Inizialmente s'era parlato di una sospensione di due settimane, la stessa che fu inflitta all'ex bodyguard Benalla dopo il pestaggio di alcuni manifestanti, che scatenò l'indignazione collettiva. Questa assomiglia addirittura a una promozione. Non sospeso, ma spostato. Il gendarme-autista è in attesa di processo dalla Corte penale di Nanterre (quella dei crimini stradali) e per il suo «rifiuto» alla polizia rischia tre mesi di reclusione e una multa di 3.750 euro. L'Eliseo, come per Benalla, traballa e sembra volerlo proteggere. «Non appena siamo stati informati e verificati i fatti, l'agente è stato spostato in via precauzionale». Finché non hanno ammesso che l'uomo è molto lontano dall'essere rimosso e anzi è finito al vertice della sicurezza presidenziale.

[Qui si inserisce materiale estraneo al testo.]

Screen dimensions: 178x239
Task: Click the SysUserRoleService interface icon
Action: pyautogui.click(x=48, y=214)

Accanto a lui, un altro tassello dell'affaire Benalla, il generale Lionel Lavergne, cioè il capo del Gspr, citato ad aprile dalla procura per «falsa testimonianza» sul caso dell'ex bodyguard. È sospettato di «incongruenze» e «contraddizioni» davanti alla commissione d'inchiesta del Senato e tuttora è sotto la lente d'ingrandimento. Lascerà la poltrona il 18 maggio. «Promosso» vicedirettore delle operazioni della gendarmeria nazionale. O, meglio, ricollocato per allontanare le ombre che pendono su di lui.

Lo scorso marzo, il Senato ha infatti consegnato alla giustizia i casi di tre collaboratori di Emmanuel Macron, incluso il generale Lavergne, ascoltati sul caso Benalla. Due le indagini preliminari aperte. In carica da aprile 2017, il generale verrà sostituito dal colonnello Benedict Ferrand. Sarà pure «normale corso della carriera», come dice l'Eliseo. È però già il terzo uomo coinvolto direttamente nell'affaire Benalla allontanato dal suo incarico: prima il responsabile della comunicazione, poi il prefetto di polizia di Parigi, ora il generale a capo della sicurezza del presidente.

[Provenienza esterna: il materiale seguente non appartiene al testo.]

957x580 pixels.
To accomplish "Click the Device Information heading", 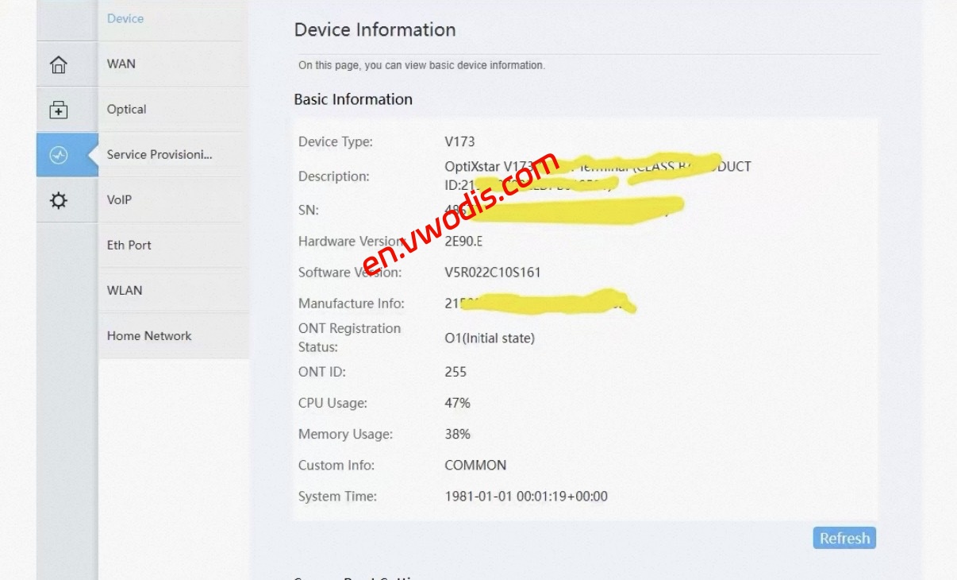I will tap(375, 30).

La popolarità di Macron aveva da poco riguadagnato qualcosa, salendo al 26%. Gli ultimi casi potrebbero orientare il voto compromettendo gli sforzi di rimonta: 33 liste in corsa per le europee, 2.607 i candidati e solo il partito del presidente e la formazione lepenista col vento in poppa. L'Alleanza per i democratici e liberali per l'Europa (Alde) è pronta comunque ad accogliere gli eletti del presidente Macron fondando con lui un nuovo gruppo per un'alleanza europeista a Strasburgo insieme con socialisti e popolari.

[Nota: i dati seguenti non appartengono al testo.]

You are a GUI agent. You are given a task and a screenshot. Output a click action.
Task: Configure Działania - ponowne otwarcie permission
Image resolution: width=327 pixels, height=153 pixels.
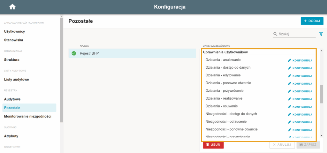[300, 84]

E i gilet gialli? Alla fine tre liste espressione del movimento hanno superato la crisi delle presenze del sabato. L'enorme flessione nei numeri delle proteste - giunte al 25esimo weekend - ha cucinato leader o presunti tali, lasciando sul campo quel Chalençon corteggiato da Luigi Di Maio che invocava la guerra civile e 1.

400 firme del mondo artistico e culturale di sinistra: i delusi da Macron, guidati da Juliette Binoche, hanno intrapreso una campagna elettorale pro gilets jaunes.